** Source text **
┄┄┄┄┄┄

MANHATTAN (CN) - With the "Age of Manure" long dried up, a case over bonds signed in 1875 for debt related to the trade of seabird dung that once sustained Peru's economy splattered in U.S. District Court.

Guano, a Spanish and Quechua name for bird droppings, had once been such an important commodity for Peru that an era of its history had been named after it.

"The Age of Guano," alternately described as the "Age of Manure," began in 1840 as Peru discovered that it could repay the British bankers who underwrote the country's revolution with mounds of bird excrement more than 150-feet high on its Chincha Islands, The New York Times reported.

Peru controlled the world's fertilizer industry for the next four decades with the extraction of 12 million tons of guano valued at $500 million in U.S. dollars, the Council on Hemispheric Affairs, a Washington-based think tank on Latin American policy, says.

But by the 1870s, "there was little left to extract," the council notes.

A federal complaint MMA Consultants 1 filed Thursday against Peru stems from the end of Peru's Guano Age.

"In 1875, Peru issued a series of bonds pursuant to a contract with certain consignees of guano, the Guano Consignment Company in the United States of America, in order to refinance its debt to those consignees," the lawsuit states.

MMA says a Peruvian with the title "Envoy Extraordinaire and Minister Plenipotentiary" went to New York to sign bonds labeled "$1,000 Certificate of Indebtedness bearing seven percent interest per annum, in gold."

┄┄┄┄┄┄

** Dataset content **
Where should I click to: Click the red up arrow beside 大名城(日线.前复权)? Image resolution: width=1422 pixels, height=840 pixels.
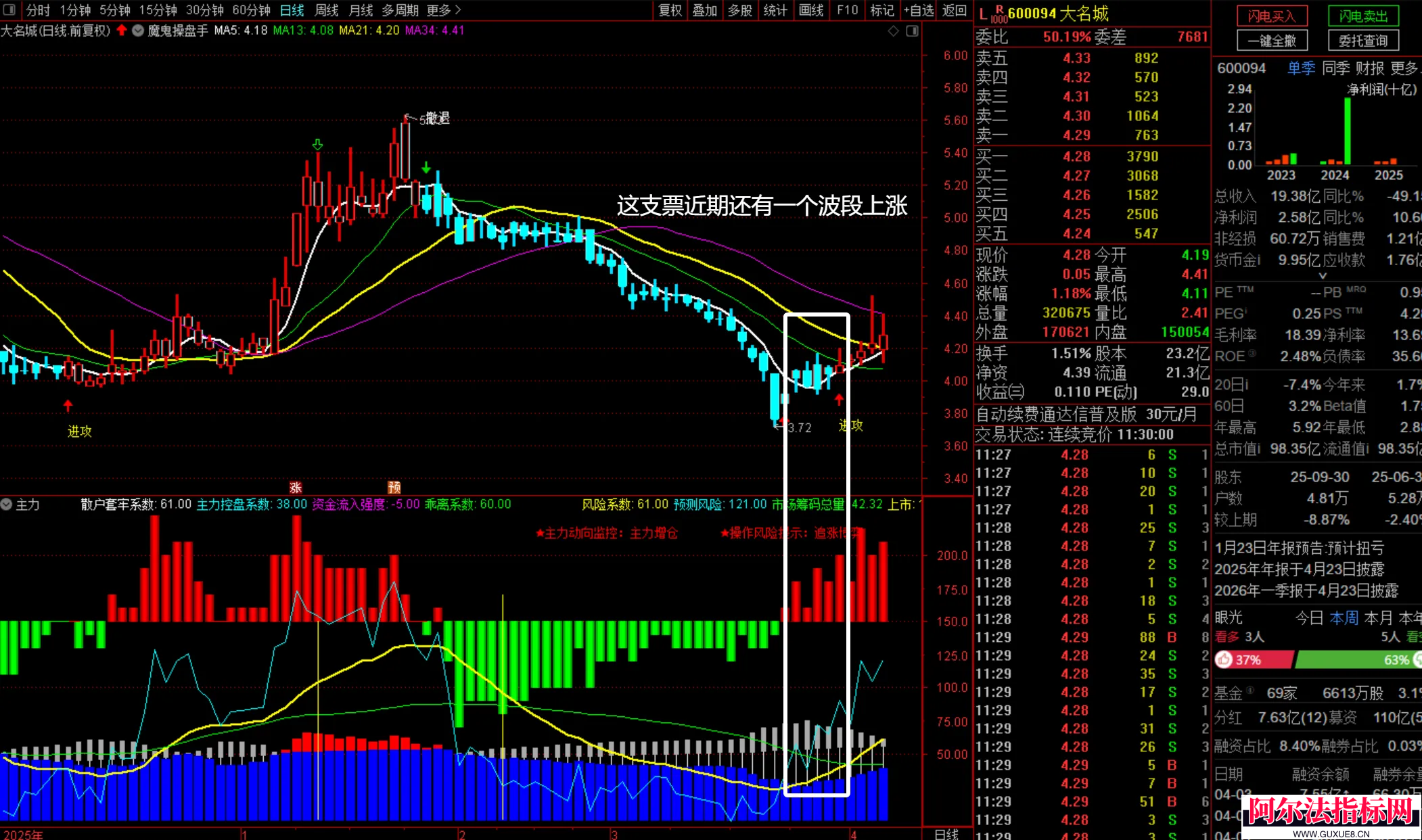[x=122, y=30]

┄┄┄┄┄┄

** Exercise tasks **
(1) List every year or decade that the guano lawsuit article names.
(2) Write out the guano lawsuit article from "Guano, a Spanish" up to and including "named after it.", switching "commodity" to "resource".
(3) Proceed with the guano lawsuit article, picking up after its final sentence.

** Answer list **
(1) 1875, 1840, the 1870s

(2)
Guano, a Spanish and Quechua name for bird droppings, had once been such an important resource for Peru that an era of its history had been named after it.

(3)
"Know all men by these presents, that I the undersigned Envoy Extraordinaire and Minister Plenipotentiary of Peru in Washington have been instructed and specially authorized to pledge, and do hereby pledge, the National Faith of Peru towards the faithful performance and observance of the conditions under which this Certificate has been issued as set forth above," each bond said, as quoted in the complaint.

Claiming to hold 14 such bonds, MMA says that the Peruvian embassy in Washington has ignored repeated demands to pay up.

At 7 percent interest, a 140-year debt would make the present value of each bond nearly $13 million each, or almost $182 million for all 14 bonds.

Guano's boom in Peru is credited to the ecosystem created by the Humboldt Current splashing Antarctic waters off the country's coast, the importance of the droppings to the Inca's agriculture, and research at the time by a German organic chemist.

Illinois-based MMA wants a federal judge in Manhattan to award it damages for breach of contract.

Its Chicago-based attorney, Patrick Ahern, has not returned a request for comment.